Transfer learning using pre trained objective detection model: RuntimeError: shape '[2, -1, 91, 168, 96]' is invalid for input of size 64512

I am trying to train a pre trained model using transfer learning I am following this tutorial Building your own object detector — PyTorch vs TensorFlow and how to even get started?

I have picked FCOS: Fully Convolutional One-Stage Object Detection architecture

First step Inference

I first used inference to check which class of the pre trained model can detect my custom data(object), found class id 77 Cell Phone being detected as the custom object I want to train

Second step Train

Looking at the FCOS architecture below

Final stage has three outputs

  1. Classification: Input-256 and Output-91(0:Background + 90:Classes) TO BE TRAINED
  2. Center-ness: Input-256 and Ouput-1
  3. Regression: Input-256 and Output-4(Bounding Box Coordinates)

I used requires_grad to freeze all the layers in the network and decided to train only the classification which used to predict 90 classes to train only one class

Used the code below to replace the entire classification block and pick 77th label only, replaced entire weight and bais classification with 77th class.

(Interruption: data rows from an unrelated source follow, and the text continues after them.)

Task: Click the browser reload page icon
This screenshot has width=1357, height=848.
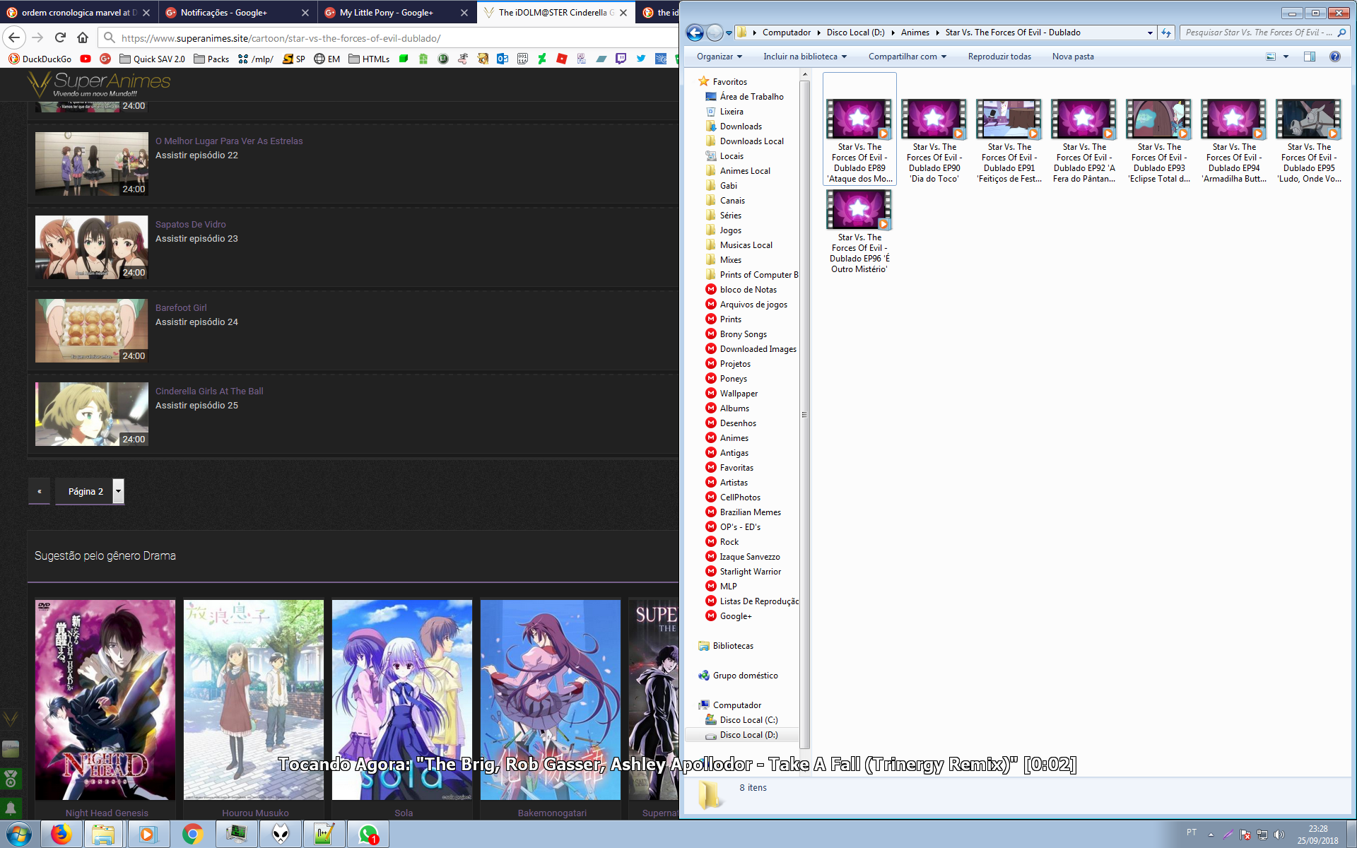Action: [x=60, y=37]
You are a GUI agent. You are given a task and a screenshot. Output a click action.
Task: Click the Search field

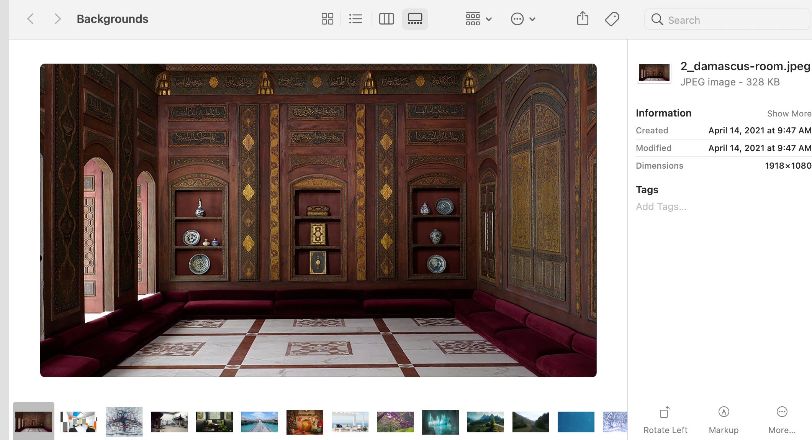pos(728,20)
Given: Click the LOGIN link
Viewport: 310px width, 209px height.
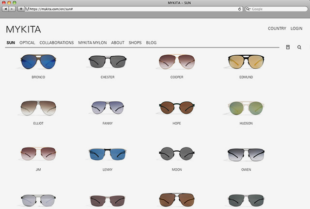Looking at the screenshot, I should (296, 29).
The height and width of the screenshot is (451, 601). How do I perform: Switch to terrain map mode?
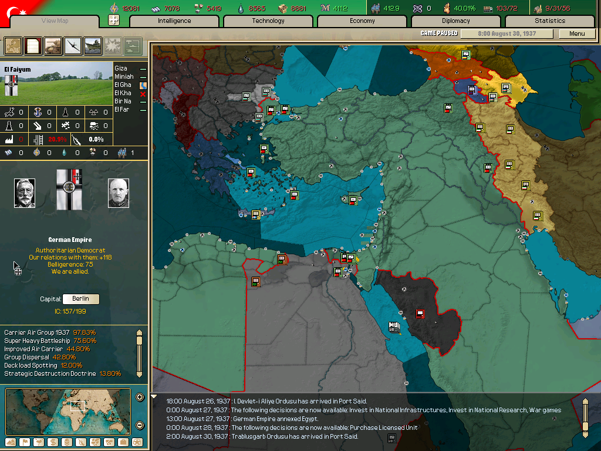click(x=10, y=442)
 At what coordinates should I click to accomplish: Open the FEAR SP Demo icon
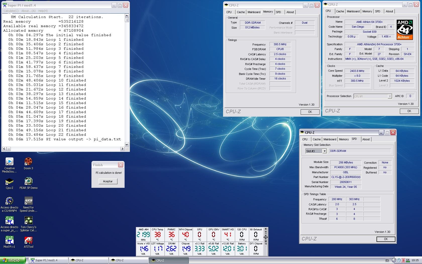(28, 181)
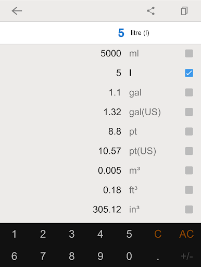Check the gal(US) checkbox

189,112
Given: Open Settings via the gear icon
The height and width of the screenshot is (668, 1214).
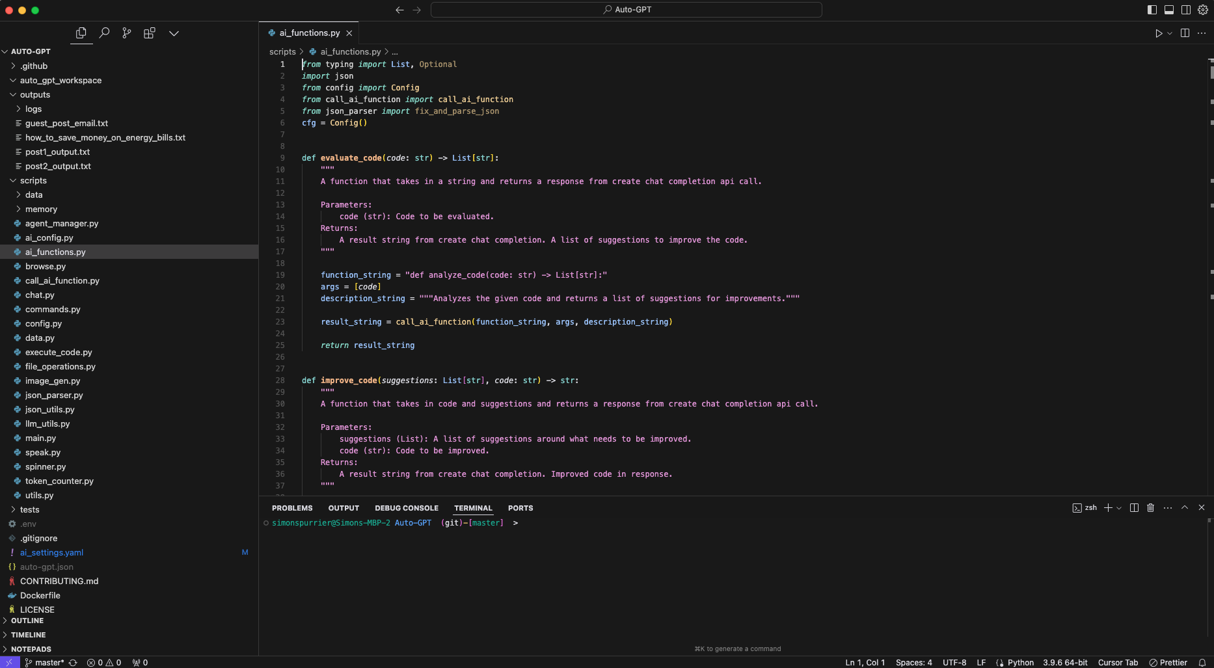Looking at the screenshot, I should pos(1202,10).
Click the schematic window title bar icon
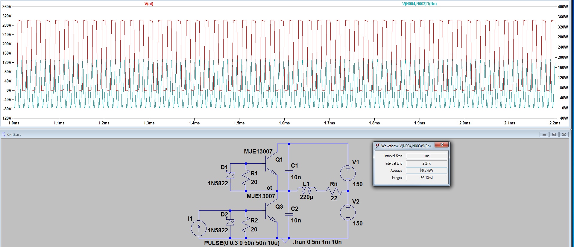Image resolution: width=574 pixels, height=247 pixels. [4, 134]
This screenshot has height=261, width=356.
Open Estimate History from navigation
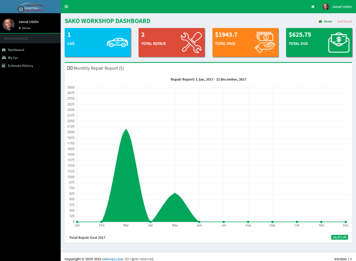point(20,66)
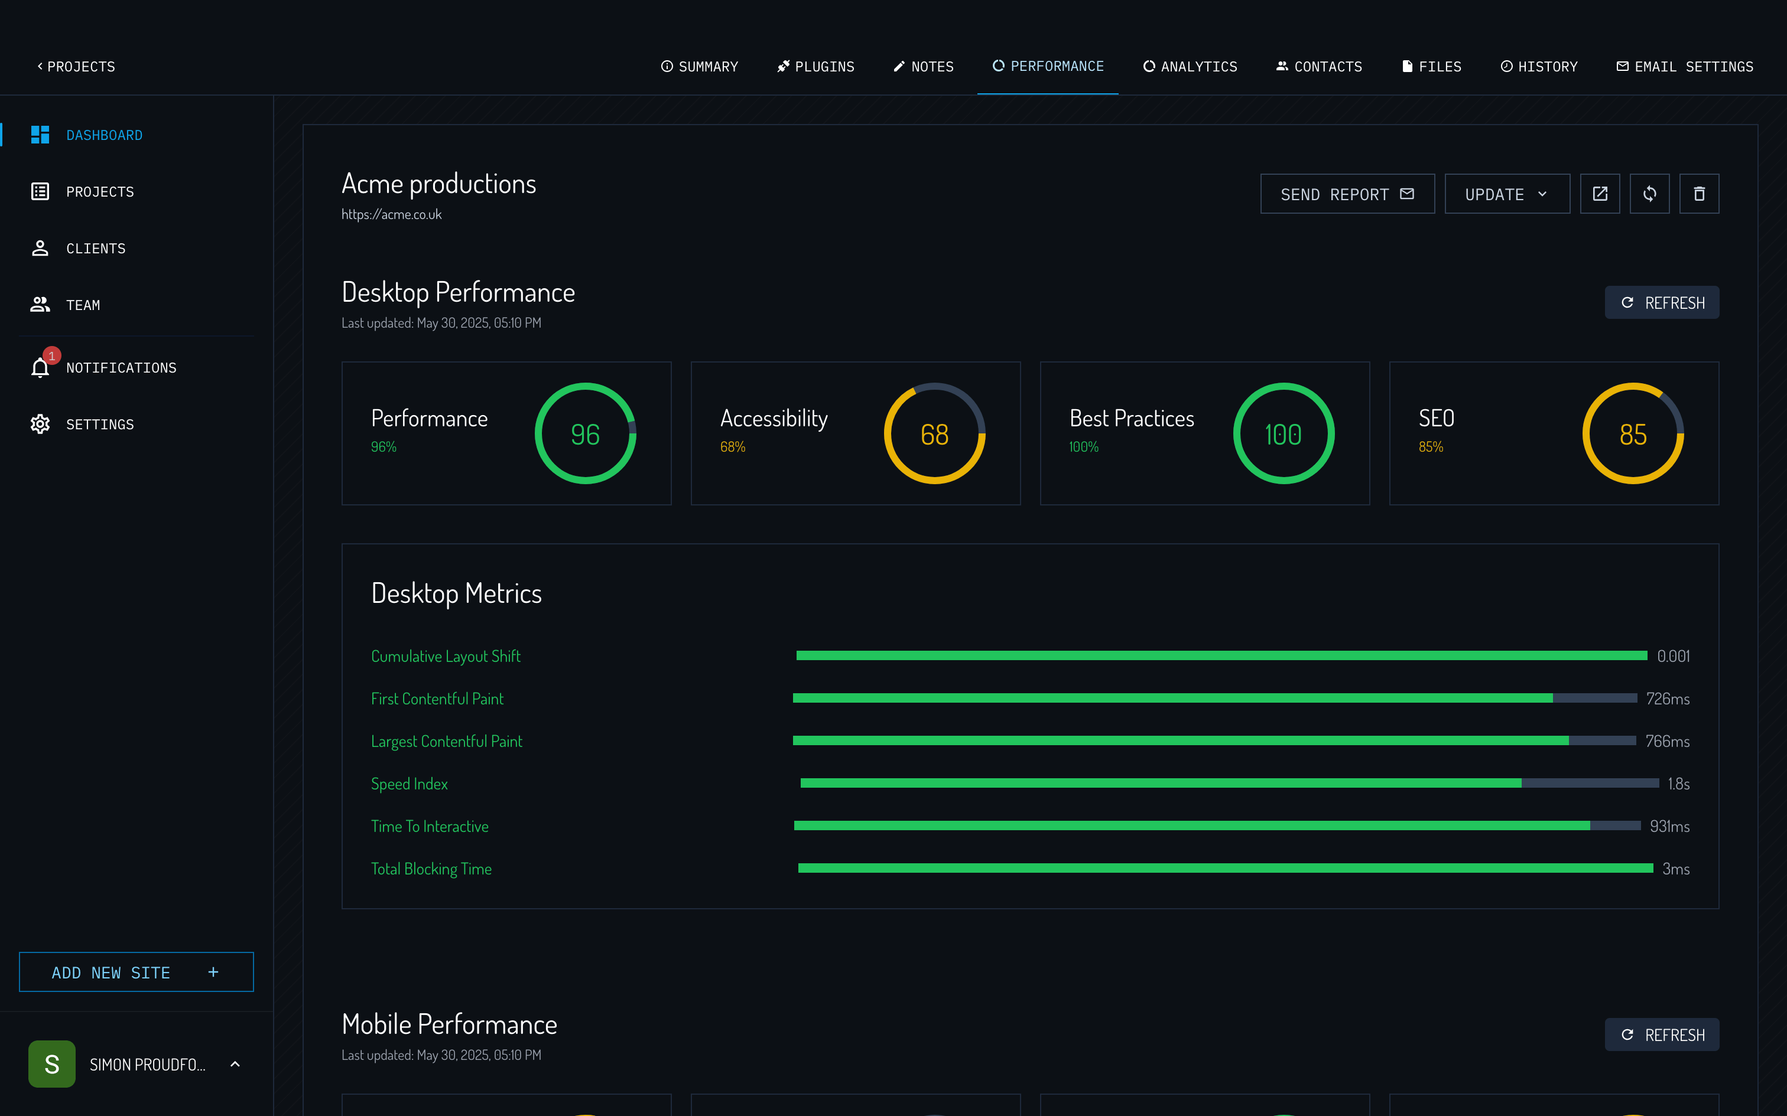Click the Team people icon
This screenshot has height=1116, width=1787.
pos(41,305)
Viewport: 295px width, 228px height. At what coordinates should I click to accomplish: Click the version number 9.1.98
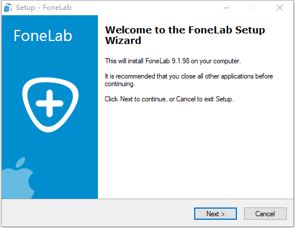pos(181,61)
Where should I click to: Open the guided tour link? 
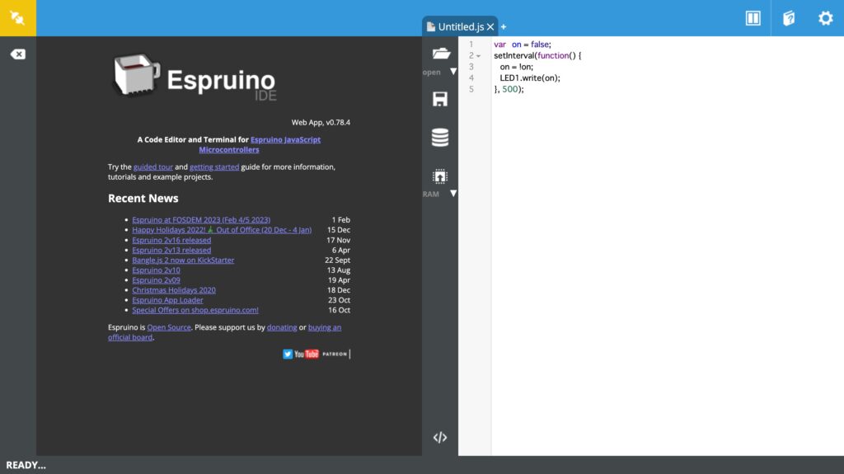(x=152, y=167)
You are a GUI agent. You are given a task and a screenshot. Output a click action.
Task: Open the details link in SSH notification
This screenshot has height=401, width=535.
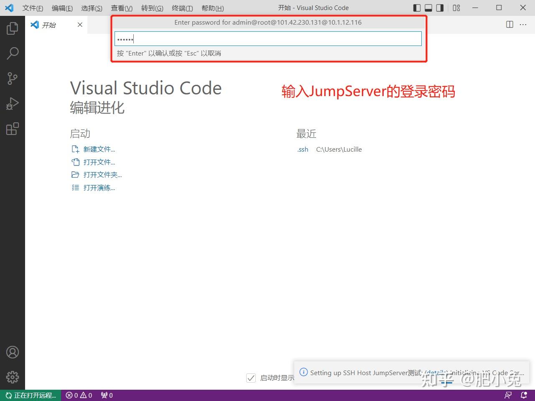pos(435,373)
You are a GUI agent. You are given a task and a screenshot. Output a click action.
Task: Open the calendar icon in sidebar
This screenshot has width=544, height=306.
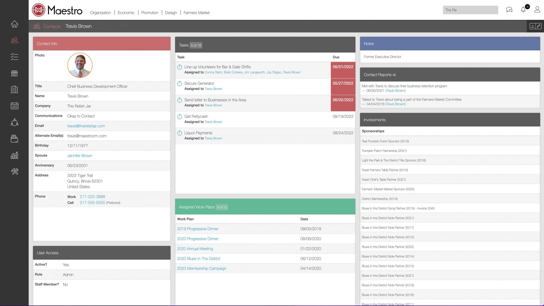[x=14, y=106]
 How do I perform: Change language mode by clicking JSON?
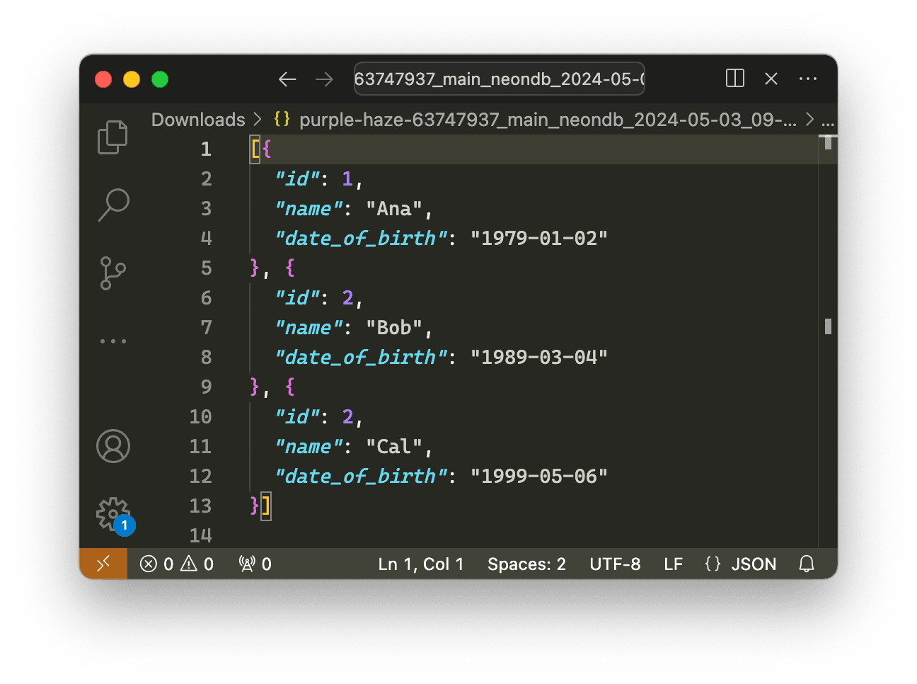(739, 564)
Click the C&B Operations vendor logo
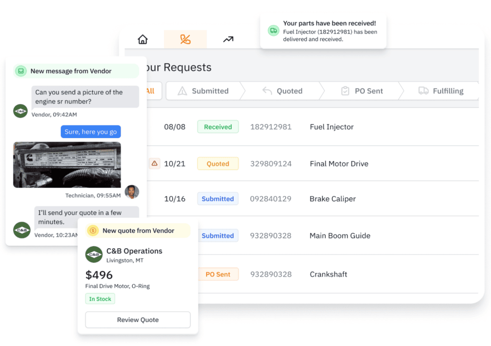The width and height of the screenshot is (491, 346). click(x=94, y=254)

    # load an object detection model pre-trained on COCO
    model = torchvision.models.detection.fcos_resnet50_fpn(pretrained=True)
    
    selected_head_classification_head_cls_logits_weight = 0
    selected_head_classification_head_cls_logits_bias = 0

    # List out all the name of the parameters whose gradient can be altered for further training
    for name, param in model.named_parameters():

        # If requires gradient parameters
        if param.requires_grad:

            if name == "head.classification_head.cls_logits.bias" or name == "head.classification_head.cls_logits.weight":
                layer_para_name = "weight" if name.split('.')[-1]=='weight' else "bias"
                print("\nReplacing",name,"layer containing 90 class score",layer_para_name,", with",selected_label,"th class score",layer_para_name)          
                print("####################################")
                print("Original layer size(0:Background + 90 classes): ",param.data.size())
                # Reshaping bias
                if name.split('.')[-1] == 'bias':
                    selected_head_classification_head_cls_logits_bias = param.data[selected_label:selected_label+1]
                    param.data = torch.cat([param.data[:1], selected_head_classification_head_cls_logits_bias])
                # Reshaping weight
                if name.split('.')[-1] == 'weight':
                    selected_head_classification_head_cls_logits_weight = torch.tensor(param.data[selected_label][:].reshape([1, 256,3,3]))
                    param.data = torch.cat([param.data[:1], selected_head_classification_head_cls_logits_weight])
                print("Alteres layer size(0:Background +",selected_label,"th class): ",param.data.size())
                print("####################################")
                print("Finished enabling requires gradient for",name,"layer......")
                # Make the layer trainable
                param.requires_grad = True

            else:
                # Make the layer non-trainable
                param.requires_grad = False

OUTPUT I GOT

Replacing head.classification_head.cls_logits.weight layer containing 90 class score weight , with 77 th class score weight
####################################
Original layer size(0:Background + 90 classes):  torch.Size([91, 256, 3, 3])
Alteres layer size(0:Background + 77 th class):  torch.Size([2, 256, 3, 3])
####################################
Finished enabling requires gradient for head.classification_head.cls_logits.weight layer......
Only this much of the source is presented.